• Description of the task
The lines from the top of the data down to the line with "Career Development and" should be repeated exactly, both ends included.

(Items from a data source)
"""

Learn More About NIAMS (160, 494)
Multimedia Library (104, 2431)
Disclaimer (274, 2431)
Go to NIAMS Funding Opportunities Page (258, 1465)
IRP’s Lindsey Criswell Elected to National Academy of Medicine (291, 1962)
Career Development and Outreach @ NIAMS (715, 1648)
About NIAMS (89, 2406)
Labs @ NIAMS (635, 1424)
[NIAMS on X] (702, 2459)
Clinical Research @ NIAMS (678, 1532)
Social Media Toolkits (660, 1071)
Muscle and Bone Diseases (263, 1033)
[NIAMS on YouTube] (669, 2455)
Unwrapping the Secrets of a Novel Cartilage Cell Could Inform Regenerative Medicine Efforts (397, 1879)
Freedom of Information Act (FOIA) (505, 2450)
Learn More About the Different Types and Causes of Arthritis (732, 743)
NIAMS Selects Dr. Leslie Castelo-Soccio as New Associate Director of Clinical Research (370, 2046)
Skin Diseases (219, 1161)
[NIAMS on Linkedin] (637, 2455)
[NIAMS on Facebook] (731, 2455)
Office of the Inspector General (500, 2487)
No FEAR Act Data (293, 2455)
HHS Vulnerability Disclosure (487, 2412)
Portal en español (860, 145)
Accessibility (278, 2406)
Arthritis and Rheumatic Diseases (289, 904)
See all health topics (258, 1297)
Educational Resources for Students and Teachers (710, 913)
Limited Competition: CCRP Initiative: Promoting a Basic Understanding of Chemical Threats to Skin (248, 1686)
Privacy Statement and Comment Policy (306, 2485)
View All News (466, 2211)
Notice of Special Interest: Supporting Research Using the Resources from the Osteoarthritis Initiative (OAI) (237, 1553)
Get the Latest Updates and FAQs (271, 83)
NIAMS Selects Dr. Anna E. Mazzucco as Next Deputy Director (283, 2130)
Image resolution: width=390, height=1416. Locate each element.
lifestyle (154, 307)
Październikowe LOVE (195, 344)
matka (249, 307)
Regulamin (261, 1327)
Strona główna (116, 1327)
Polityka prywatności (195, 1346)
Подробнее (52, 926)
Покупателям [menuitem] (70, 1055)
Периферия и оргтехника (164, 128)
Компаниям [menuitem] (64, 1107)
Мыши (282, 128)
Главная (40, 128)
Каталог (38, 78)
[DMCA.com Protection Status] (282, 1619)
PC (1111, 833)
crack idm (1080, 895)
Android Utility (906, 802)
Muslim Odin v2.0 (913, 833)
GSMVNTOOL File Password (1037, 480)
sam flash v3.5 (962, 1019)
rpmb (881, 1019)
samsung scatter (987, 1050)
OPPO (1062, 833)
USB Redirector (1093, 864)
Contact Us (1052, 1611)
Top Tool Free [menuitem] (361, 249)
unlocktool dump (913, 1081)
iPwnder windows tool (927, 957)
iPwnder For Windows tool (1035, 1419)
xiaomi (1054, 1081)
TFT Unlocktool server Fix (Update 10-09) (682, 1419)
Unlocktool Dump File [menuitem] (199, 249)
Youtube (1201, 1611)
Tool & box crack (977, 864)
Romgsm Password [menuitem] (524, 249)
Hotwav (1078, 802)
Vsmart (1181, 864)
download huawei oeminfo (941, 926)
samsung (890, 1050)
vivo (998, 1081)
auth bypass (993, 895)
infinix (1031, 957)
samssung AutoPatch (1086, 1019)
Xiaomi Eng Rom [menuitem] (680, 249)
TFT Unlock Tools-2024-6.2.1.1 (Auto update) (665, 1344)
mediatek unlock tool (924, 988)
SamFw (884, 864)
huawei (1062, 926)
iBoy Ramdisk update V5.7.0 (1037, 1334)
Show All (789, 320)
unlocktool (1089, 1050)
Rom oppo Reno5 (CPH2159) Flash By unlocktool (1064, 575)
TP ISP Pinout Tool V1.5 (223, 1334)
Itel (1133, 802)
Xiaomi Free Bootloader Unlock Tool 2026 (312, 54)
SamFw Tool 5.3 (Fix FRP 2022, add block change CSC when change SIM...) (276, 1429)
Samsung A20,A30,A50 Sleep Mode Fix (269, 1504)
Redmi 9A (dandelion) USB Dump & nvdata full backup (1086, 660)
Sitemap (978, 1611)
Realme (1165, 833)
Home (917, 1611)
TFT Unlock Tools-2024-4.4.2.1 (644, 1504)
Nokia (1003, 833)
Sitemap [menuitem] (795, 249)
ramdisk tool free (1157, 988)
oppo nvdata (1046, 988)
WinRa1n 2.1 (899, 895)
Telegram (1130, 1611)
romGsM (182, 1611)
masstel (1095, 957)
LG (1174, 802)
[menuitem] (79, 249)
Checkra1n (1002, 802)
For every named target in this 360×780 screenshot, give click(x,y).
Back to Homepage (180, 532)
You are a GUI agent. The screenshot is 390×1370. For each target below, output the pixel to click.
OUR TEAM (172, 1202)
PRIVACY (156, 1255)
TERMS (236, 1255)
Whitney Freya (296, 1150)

"""

• Response to the exercise
Learn More About NIAMS (160, 494)
Multimedia Library (104, 2431)
Disclaimer (274, 2431)
Go to NIAMS Funding Opportunities Page (258, 1465)
IRP’s Lindsey Criswell Elected to National Academy of Medicine (291, 1962)
Career Development and Outreach @ NIAMS (715, 1648)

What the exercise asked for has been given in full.